Je ne crois pas avoir des routines de travail. Je n’ai pas vraiment de moment où l’inspiration vient plus qu’à un autre. Cela dépend de pleins de facteurs : la fatigue, le thème, le délai du projet. Inspirée ou pas, je me mets à ma table de travail tous les jours. Je n’attends pas nécessairement l’inspiration pour me mettre à travailler.

 

  • Nous sommes fières que vous collaboriez à notre 2ème thématique « Si on dansait … ? ». Qu’est-ce qui vous a plu dans ce projet ? Qu’est-ce que cette thématique vous évoque ?

J’aime beaucoup cette thématique qui correspond à quelque chose de festif, de joyeux, à un moment de détente, à un lâcher-prise. Il est question de la fête, de se retrouver ensemble, de laisser son corps libre, de mouvement. Cela me parle beaucoup.

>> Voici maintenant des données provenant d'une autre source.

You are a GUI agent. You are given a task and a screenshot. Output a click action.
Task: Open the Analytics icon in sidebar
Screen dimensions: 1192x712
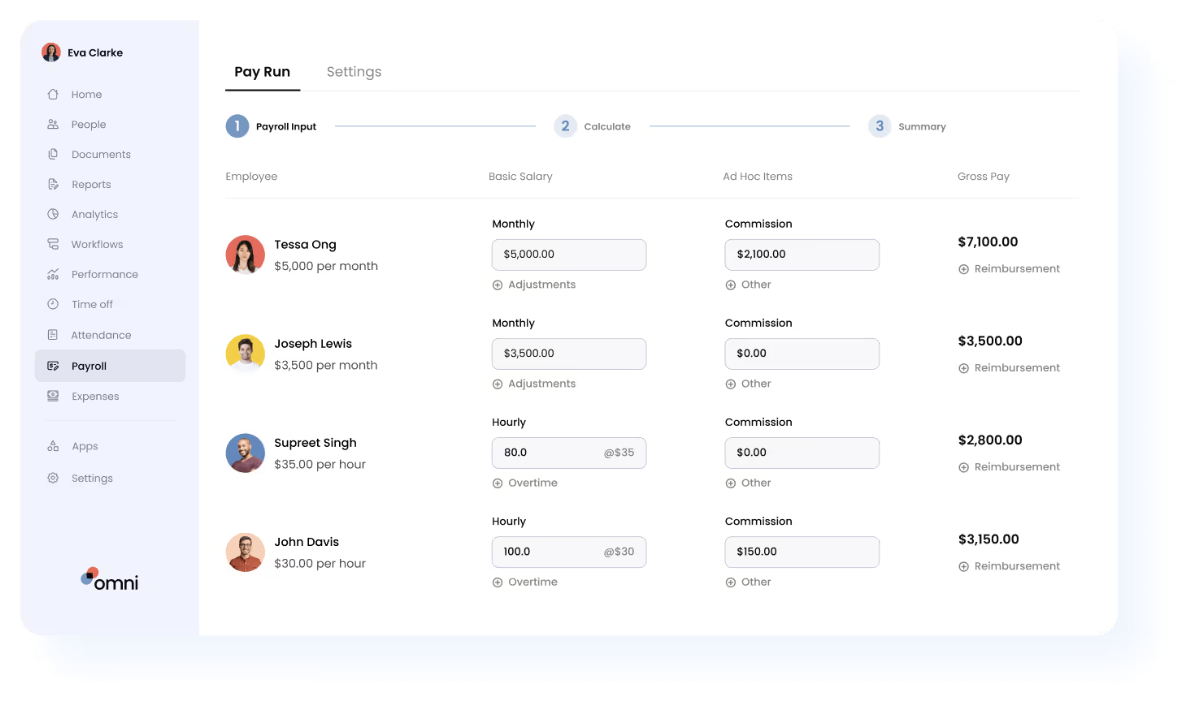pos(53,215)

J’aime l’idée de Clouée de proposer un triptyque et de composer trois images sur un même thème. Cela donne plus de possibilités, pour explorer plus en profondeur un thème, étendre mon travail et aller plus loin.    

 

  • Parlez-nous du processus créatif du triptyque… Comment l’avez-vous pensé et imaginé ? Quelle est son histoire ?

J’ai réfléchi à différentes pistes : au départ, je voulais représenter des danseuses emblématiques. J’ai pensé à Loïe Fuller, Joséphine Baker et je cherchais à la manière dont j’allais les mettre en scène.

J’ai changé d’idée, j’ai eu envie de dessiner une fête dans la nature, dans un endroit assez ouvert et libre. Il y a des personnes, des animaux. Il y a des choses qui se passent hors cadre que l’on peut imaginer. Une diversité des mouvements de danse des personnages.

 

  • C’est la première fois que l’on nous propose une scène unique !

Le triptyque est intéressant car il questionne sur la continuité de son dessin. J’aime bien l’idée qu’une illustration puisse exister seule mais aussi être un élément dans une composition plus large.

  

  • Quel est l’artiste qui vous cloue le bec ?

Il y en a beaucoup ! J’en ai déjà parlé plus haut, mais j’aime beaucoup le travail de Kirsten Sims. Je l’ai découverte par hasard et j’ai été soufflée par son travail. Elle est sud-africaine, elle peint à l’huile ou à la gouache. C’est très libre. Elle a à la fois une technique profondément ancrée mais qu’elle arrive à laisser de côté pour avoir une vraie liberté dans son geste. Je trouve son travail magnifique.

 

 

The Supper Club (2019) de Kirsten Sims
  • La dernière chose que vous ayez encadrée et accrochée ?

Une digigraphie de Louise Gouët.  

 

 Illustration de Louise Gouët "Swanage UK"
  • Un film, une série, une bande dessinée, un livre qui vous clouent au lit ?

Cold War de Pawel Pawlikowski. C’est un film en noir et blanc qui raconte l’histoire d’un amour impossible. Il y a une belle photographie.

Cette année, j’ai lu Martin Eden de Jack London. C’est un livre que je n’avais jamais lu et qui est intéressant quand on est créateur.

 La vengeance du Comte Skarbek de Grzegorz Rosinski, l'auteur de Thorgal. Dans cette bande dessinée, il y a un traitement de la couleur remarquable et un scénario haletant qui fonctionne parfaitement. c'est un grand format, j'adore. 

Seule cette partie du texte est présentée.